План пришлось менять.

Розенфельд брел по дорожкам, отвечал кивком на приветствия незнакомых, сам кивал кому-то и получал ответный кивок или взмах. Он не пытался вспомнить сон - знал, что это не только бесполезно, но уведет от решения еще дальше.

Принстонский парк знал решение проблемы. Природа знает решения любых задач, которые человек сначала осознает, а потом пытается решить, тратя на это годы и миллионы, государственные, спонсорские и, если есть, собственные.

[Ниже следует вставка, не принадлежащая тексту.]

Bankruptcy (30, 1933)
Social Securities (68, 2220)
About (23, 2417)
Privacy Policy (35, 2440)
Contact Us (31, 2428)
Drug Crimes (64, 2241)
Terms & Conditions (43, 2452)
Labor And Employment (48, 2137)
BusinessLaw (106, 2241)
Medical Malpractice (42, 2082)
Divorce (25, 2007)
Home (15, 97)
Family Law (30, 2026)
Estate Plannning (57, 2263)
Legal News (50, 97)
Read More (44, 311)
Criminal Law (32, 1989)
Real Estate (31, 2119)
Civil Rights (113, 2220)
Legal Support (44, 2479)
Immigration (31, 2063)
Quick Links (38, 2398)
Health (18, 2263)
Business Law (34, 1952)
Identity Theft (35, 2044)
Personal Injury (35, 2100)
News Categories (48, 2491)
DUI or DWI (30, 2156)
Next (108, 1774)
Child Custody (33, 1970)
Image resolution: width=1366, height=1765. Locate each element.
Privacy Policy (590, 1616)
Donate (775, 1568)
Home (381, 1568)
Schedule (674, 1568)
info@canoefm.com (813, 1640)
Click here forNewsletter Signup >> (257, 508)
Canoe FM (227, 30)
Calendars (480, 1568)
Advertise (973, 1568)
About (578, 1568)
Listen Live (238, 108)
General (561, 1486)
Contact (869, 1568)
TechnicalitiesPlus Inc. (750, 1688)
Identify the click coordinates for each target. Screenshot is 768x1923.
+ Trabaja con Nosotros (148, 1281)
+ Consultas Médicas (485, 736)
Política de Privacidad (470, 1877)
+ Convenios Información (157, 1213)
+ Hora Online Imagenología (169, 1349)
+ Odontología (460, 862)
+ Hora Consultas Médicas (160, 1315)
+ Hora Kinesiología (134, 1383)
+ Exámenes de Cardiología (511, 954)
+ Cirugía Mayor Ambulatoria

Розенфельд вышел на улицу Вильяма, вдоль которой под разными углами располагались коттеджи, домики, здания. Возможно, он уже был здесь вчера вечером, но место не узнавал, ноги сами привели его к трехэтажному дому постройки начала прошлого века - покатая, крытая красным шифером, крыша, традиционные три колонны под портиком у входа.

Розенфельд услышал знакомый голос и обернулся.

Мисс Бохен вышла из правой аллеи. Позвала она его? Он усомнился - губы ее были плотно сжаты.

Он шагнул к ней - на языке вертелись банальные слова о хорошем дне и прекрасной погоде - и сказал, не думая:

- Я хотел вас видеть!

Она пошла за ним глубину аллеи, где стояла деревянная скамейка с удобной гнутой спинкой. Когда они сели, багровый широкий лист спланировал на колени мисс Бохен, она осторожно взяла его в руку - на листе сохранились две крупные капли вчерашнего дождя, и в них отразилось то ли солнце, то ли взгляд, то ли что-то, пока не сказанное и невыразимое.

Дженнифер закрыла глаза и подставила лицо солнцу, всплывшему над вершинами деревьев, как золотой шар из морской бездны.

- Мисс Бохен, - произнес Розенфельд, коснувшись, как вчера вечером, ее ладони, лежавшей на коленях, - расскажите о нем еще. Кроме работы и вас, у него в этом мире не было ничего, так ведь?

- Да, - сказала она. - Джерри был не таким, как все.